MALILI, BKM — Tim Science Techno Park (STP) Unhas Makassar melakukan kunjungan ke desa seberang Danau Towuti Kecamatan Towuti Luwu timur untuk melihat potensi lada di desa tersebut, Selasa (7/12).
Rombongan Tim STP Unhas terdiri dari Prof. Mansjur Nasir, Mahyuddin, Sawedi Muhammad, Mansyur Radjab, Suryanto, Bahrun, Sumiati, dan Afrianto menyeberang danau Towuti menggunakan Kapal KMP Pangkilang.
Ada hal menarik di lokasi yakni saat Prof. Mansjur Nasir, berbincang dengan Kades Bantilang. Keduanya berbicara tidak menggunakan bahasa Indonesia maupun bahasa daerah, melainkan menggunakan bahasa Jepang, dan momen langka itupun sempat diabadikan oleh beberapa Kadis.
Usai meninjau kebun Lada Kades Bantilang, rombongan kembali melanjutkan perjalanan untuk melihat kebun merica milik H. Baharuddin yang ada di Desa Rante Angin. Disini, rombongan dari Tim STP Unhas juga berbincang dan menanyakan beberapa hal terkait kebun merica milik H. Baharuddin.
Diantaranya, luas lahan, jumlah pohon merica, jumlah pupuk yang dipakai dan jumlah pekerja. “Luas lahan ku ini sekitar 30 hektar dengan jumlah pohon kurang lebih 40.000 batang. Untuk pekerja, per hari ini sebanyak 90 orang. Sementara untuk pupuk itu saya pakai 10.000 sak (30 kg) untuk 2 bulan,” tutur H. Baharuddin saat dimintai keterangan oleh Tim STP Unhas.
Menurut Prof. Mansjur Nasir, tujuan kunjungan hari ini untuk membuat suatu kegiatan yang bernama desa inovasi. Jadi itu, sambungnya, sesuai dengan Sustainable Development Goals (SDGs) yang digunakan oleh seluruh Indonesia.

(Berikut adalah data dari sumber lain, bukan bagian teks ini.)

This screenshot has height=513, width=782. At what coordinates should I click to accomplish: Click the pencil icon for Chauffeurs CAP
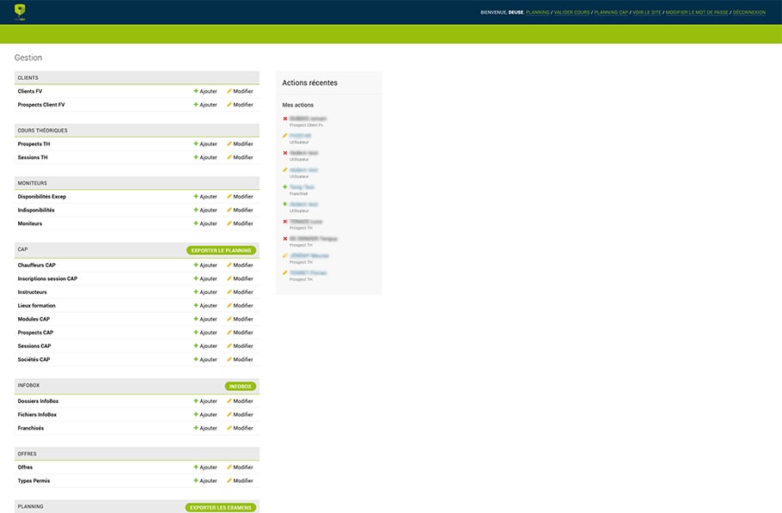(229, 266)
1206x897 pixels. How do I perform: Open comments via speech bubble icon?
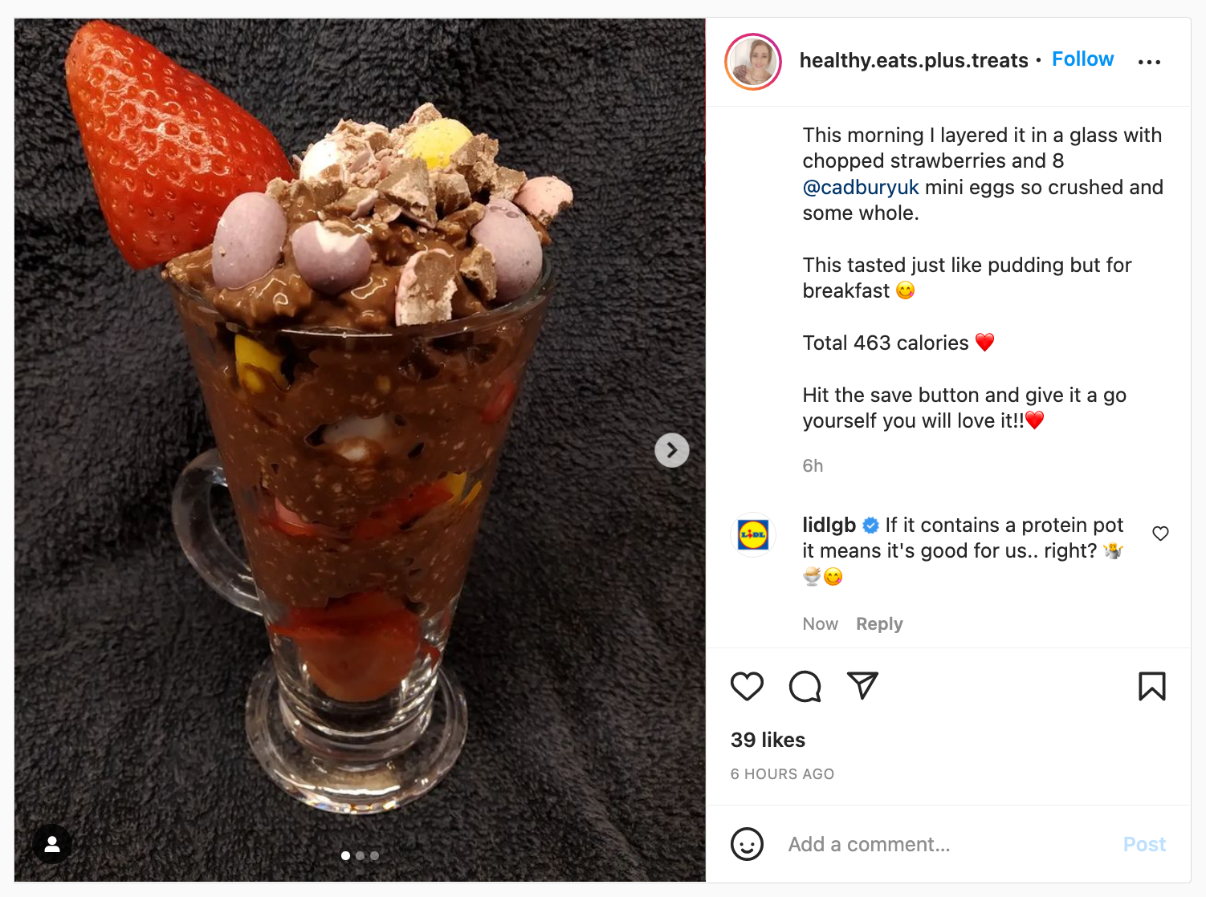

“Unhas ini STP, ingin memberikan sumbangsih sesuai dengan petunjuk dari mantan Wabup Luwu Timur, Saldy Mansyur bahwa yang bagus untuk dikembangkan ialah Merica/Lada yang ada di Kabupaten Luwu Timur. Untuk itulah hari ini kami dan teman-teman mengunjungi Desa seberang danau (Bantilang, Loeha dan Rante Angin) untuk mengambil beberapa data terkait budi daya merica ini,” imbuh Prof. Mansjur.
Lebih jauh Prof. Drg. Mansjur Nasir, Ph.D. mengatakan bahwa, setelah semua data dari pemilik lahan merica, kecamatan, PT. Vale dan Dinas Pertanian terkumpul, selanjutnya pihaknya akan mengkombinasikan semua data tersebut.